Stored data START

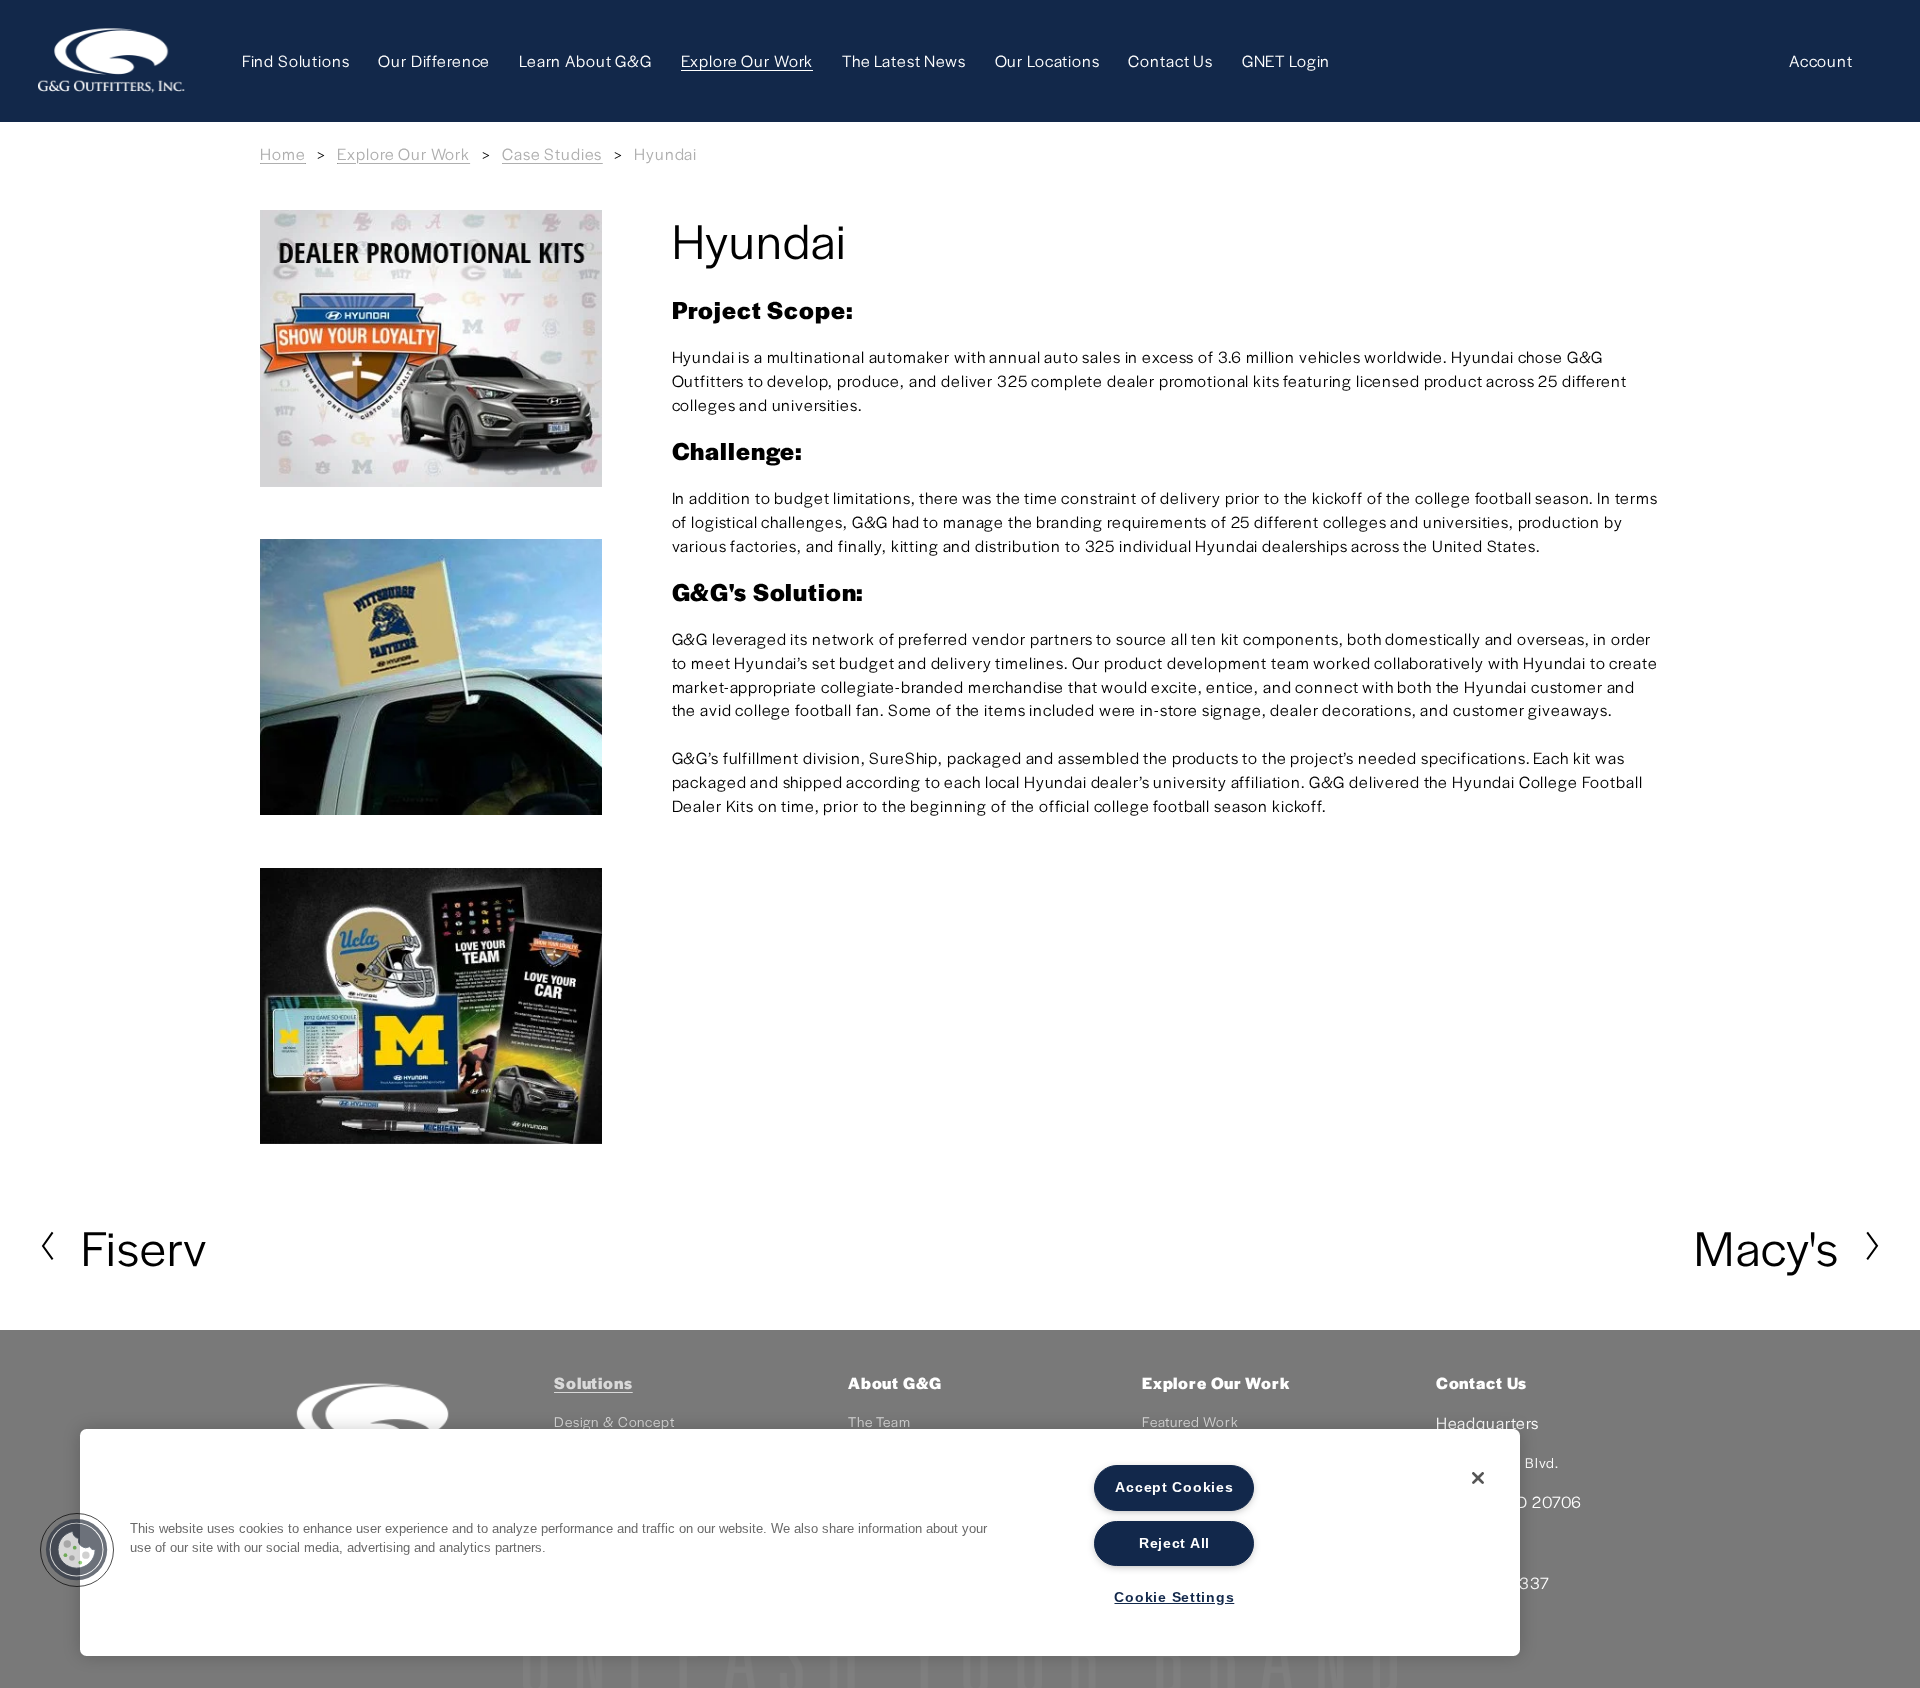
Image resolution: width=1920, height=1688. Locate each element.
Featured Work (1190, 1421)
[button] (77, 1550)
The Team (879, 1421)
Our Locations (1047, 60)
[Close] (1478, 1478)
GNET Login (1286, 60)
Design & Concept (614, 1421)
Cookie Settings (1174, 1597)
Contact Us (1170, 60)
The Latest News (904, 60)
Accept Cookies (1174, 1487)
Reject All (1174, 1543)
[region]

Stored data END

## Task
Output all entries unchanged; skip the pictures.

## Solution to this problem
Image resolution: width=1920, height=1688. Locate each element.
Featured Work (1190, 1421)
[button] (77, 1550)
The Team (879, 1421)
Our Locations (1047, 60)
[Close] (1478, 1478)
GNET Login (1286, 60)
Design & Concept (614, 1421)
Cookie Settings (1174, 1597)
Contact Us (1170, 60)
The Latest News (904, 60)
Accept Cookies (1174, 1487)
Reject All (1174, 1543)
[region]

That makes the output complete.